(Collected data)
● ● ● ●

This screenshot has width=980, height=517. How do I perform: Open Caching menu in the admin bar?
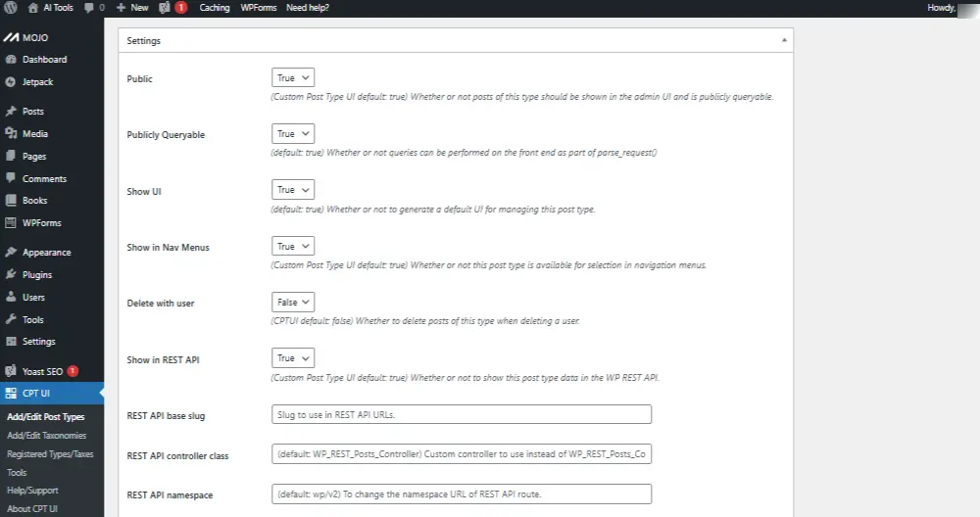tap(215, 8)
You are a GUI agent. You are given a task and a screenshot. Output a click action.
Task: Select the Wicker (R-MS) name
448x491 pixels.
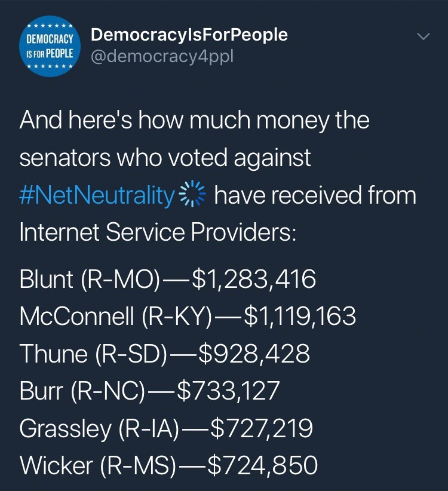coord(97,465)
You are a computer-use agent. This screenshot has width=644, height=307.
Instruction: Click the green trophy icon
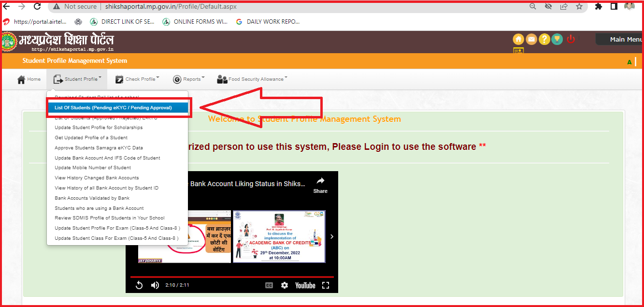click(557, 39)
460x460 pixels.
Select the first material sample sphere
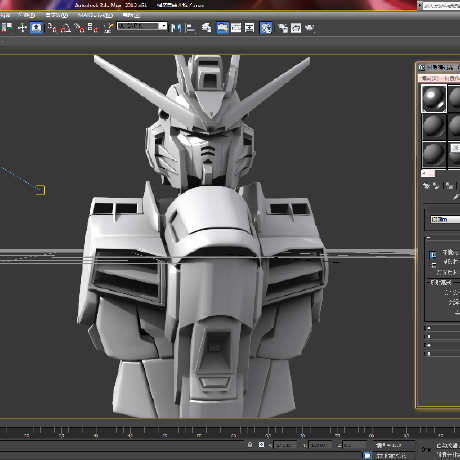tap(434, 98)
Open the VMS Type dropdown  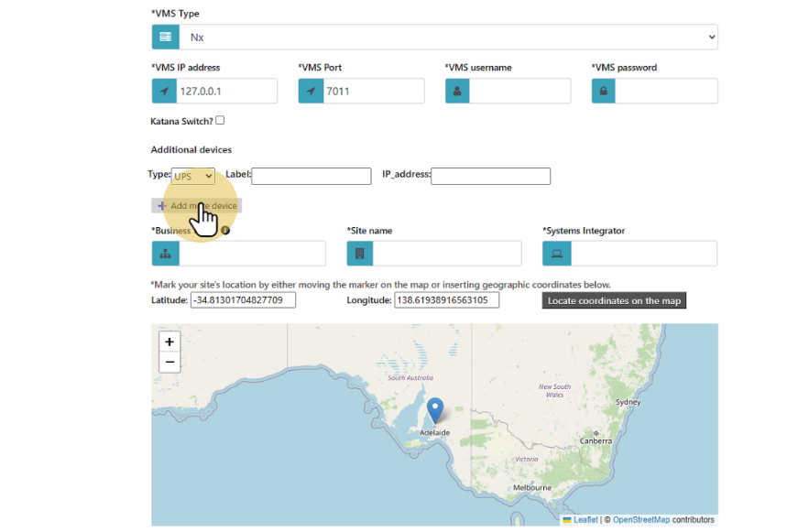tap(448, 37)
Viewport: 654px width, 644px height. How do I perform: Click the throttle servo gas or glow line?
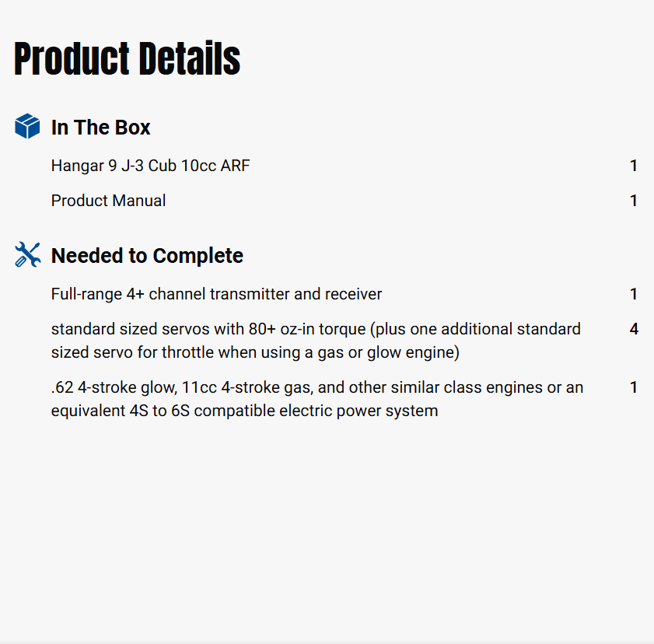point(255,352)
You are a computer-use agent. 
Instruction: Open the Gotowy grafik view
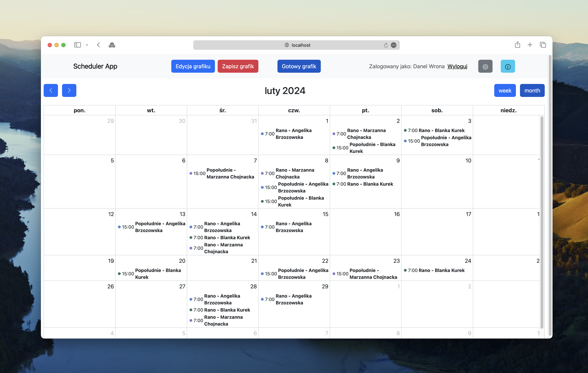299,66
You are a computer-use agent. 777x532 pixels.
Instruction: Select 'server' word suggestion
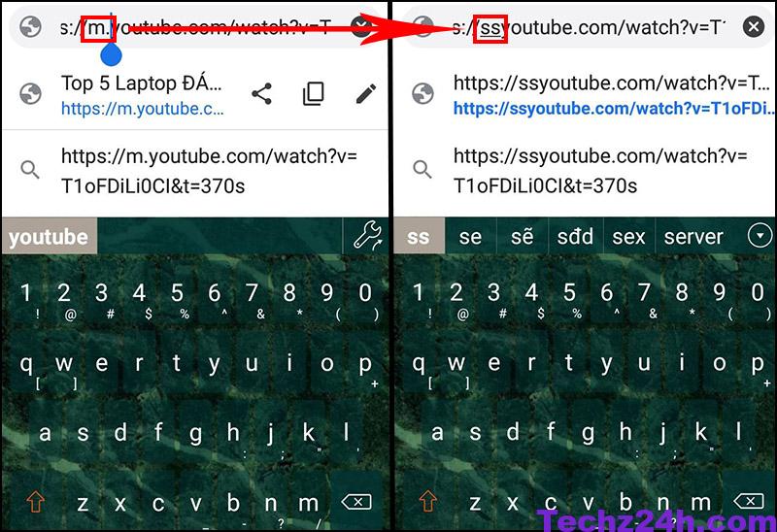693,237
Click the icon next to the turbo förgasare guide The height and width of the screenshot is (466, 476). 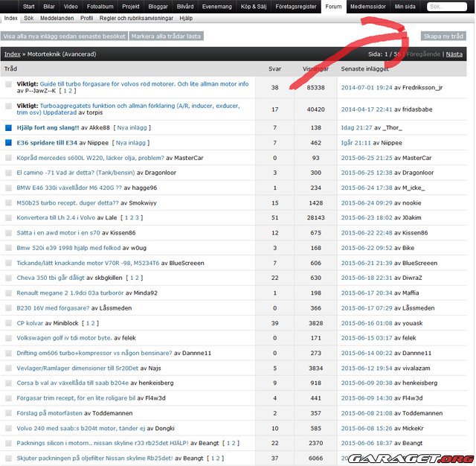click(9, 85)
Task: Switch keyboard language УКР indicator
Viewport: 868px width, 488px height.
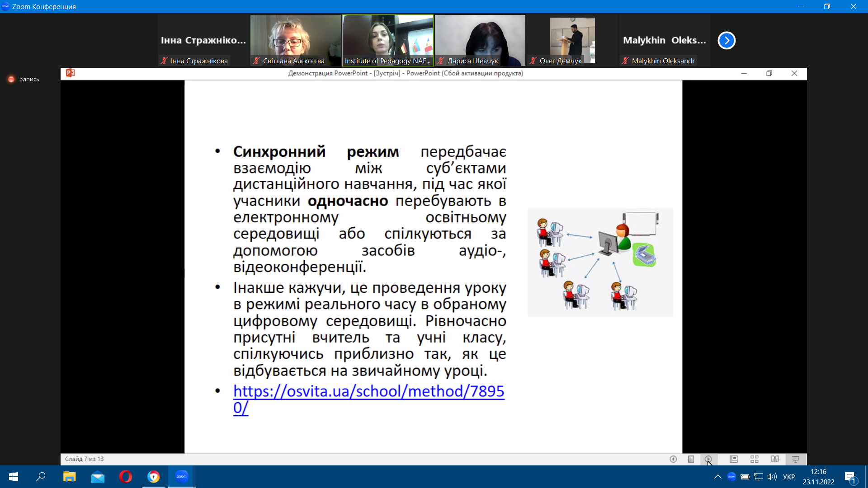Action: [789, 477]
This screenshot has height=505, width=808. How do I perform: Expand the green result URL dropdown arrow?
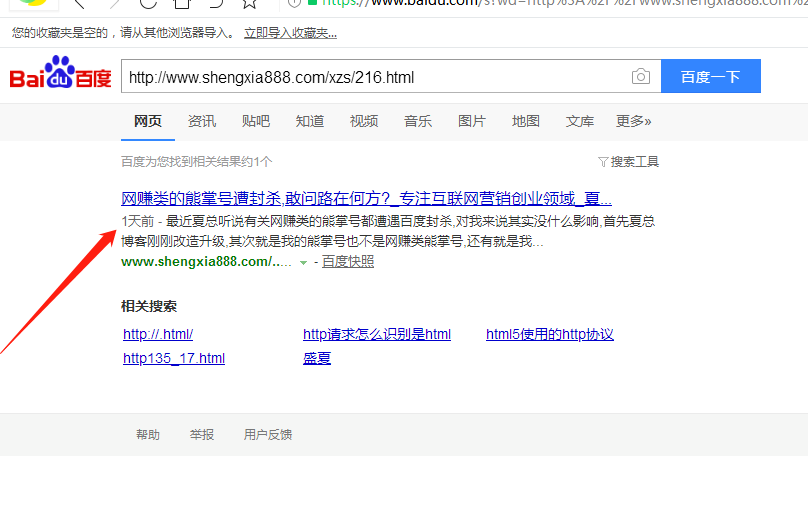click(x=303, y=262)
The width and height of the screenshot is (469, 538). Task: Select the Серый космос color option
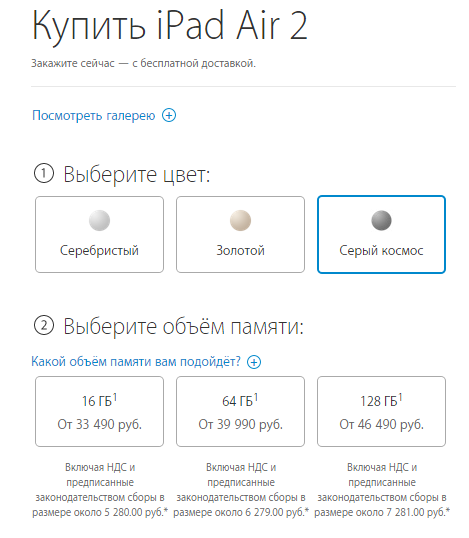(x=382, y=235)
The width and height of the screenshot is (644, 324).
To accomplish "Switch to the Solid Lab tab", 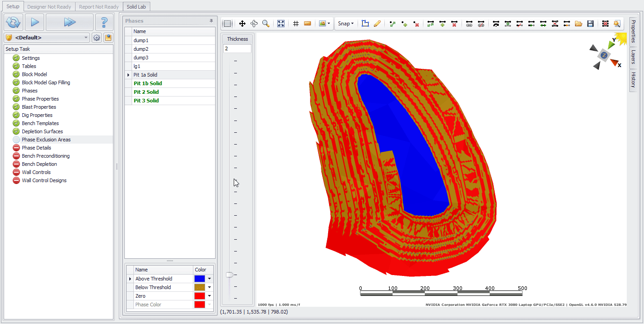I will coord(136,7).
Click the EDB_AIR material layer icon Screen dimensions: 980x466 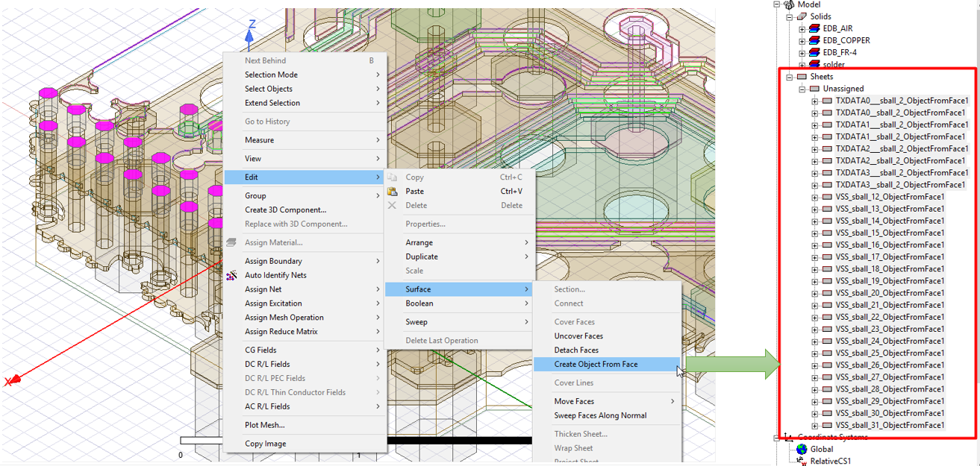(x=814, y=28)
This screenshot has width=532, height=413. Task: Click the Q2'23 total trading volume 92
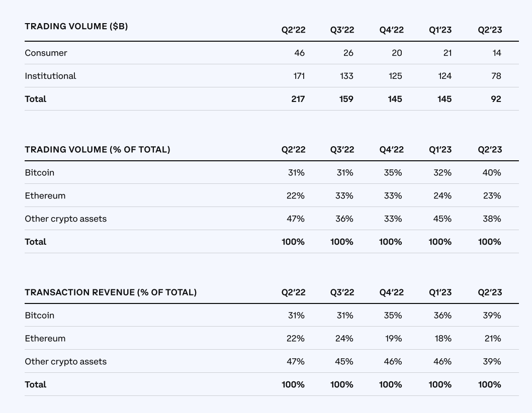coord(496,99)
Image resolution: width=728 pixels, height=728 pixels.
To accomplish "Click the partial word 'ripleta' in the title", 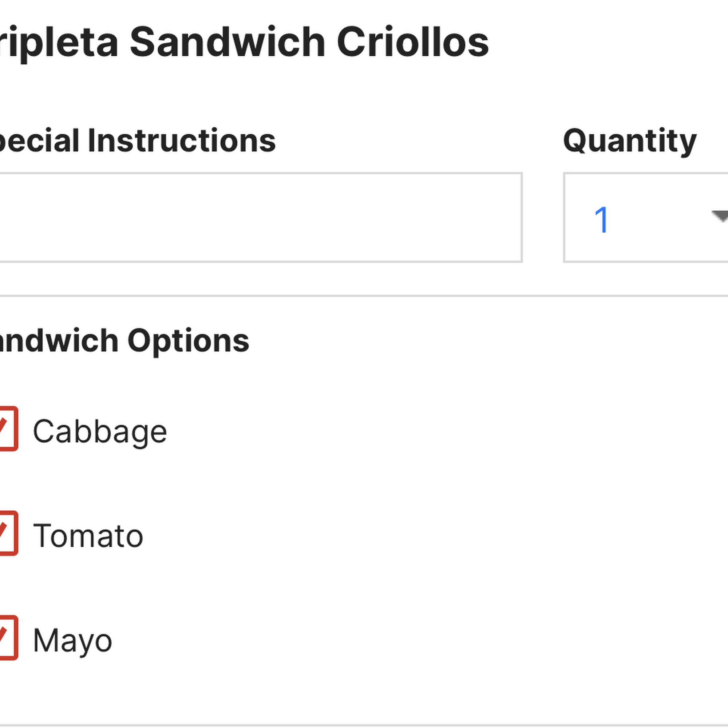I will (x=58, y=43).
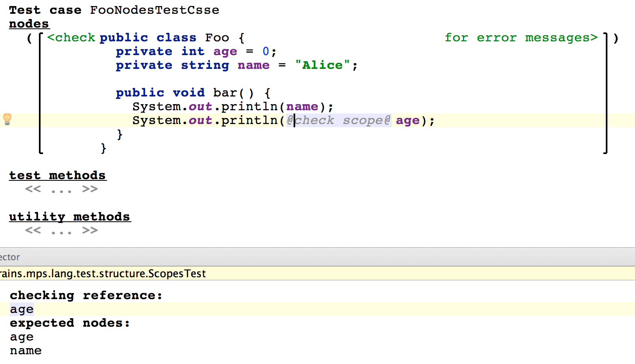Select the check scope annotation
635x364 pixels.
339,120
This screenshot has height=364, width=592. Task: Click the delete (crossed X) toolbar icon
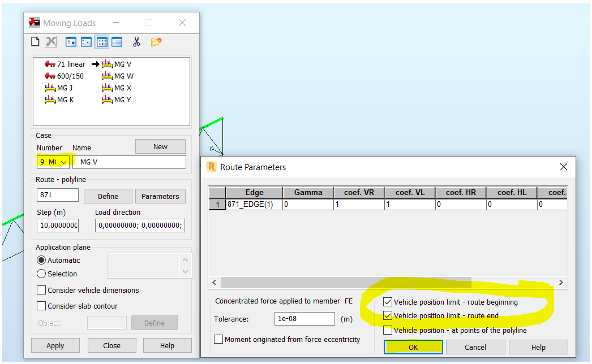coord(50,41)
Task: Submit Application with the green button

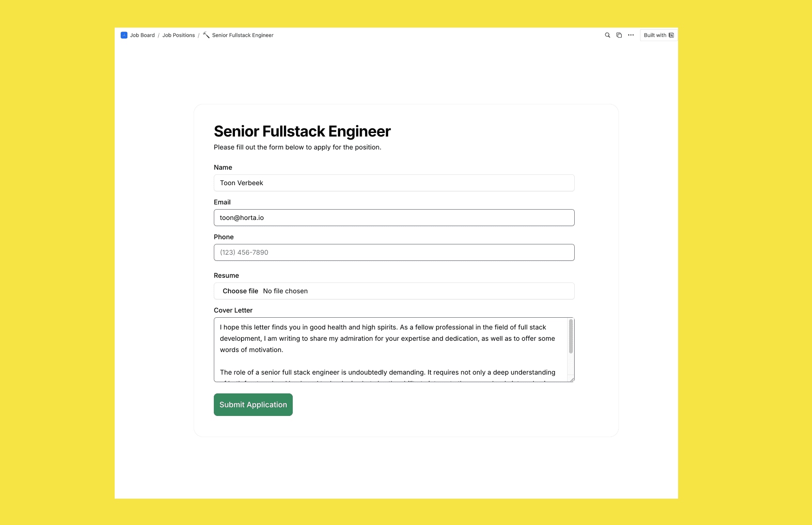Action: [253, 405]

● ● ● ●

### WHAT YOU HAVE TO DO
Please return the data above exactly as it stands from the line with "Viewport: 868px width, 488px height." to the line with "The width and height of the screenshot is (644, 324).", keeping both of those lines but none of the pictures.

### TASK OUTPUT
Viewport: 868px width, 488px height.
Action: [789, 477]
This screenshot has height=505, width=808. How do I perform: Expand the green result URL dropdown arrow?
click(x=303, y=262)
The width and height of the screenshot is (469, 538). Task: Select the Серый космос color option
(x=382, y=235)
The width and height of the screenshot is (644, 324).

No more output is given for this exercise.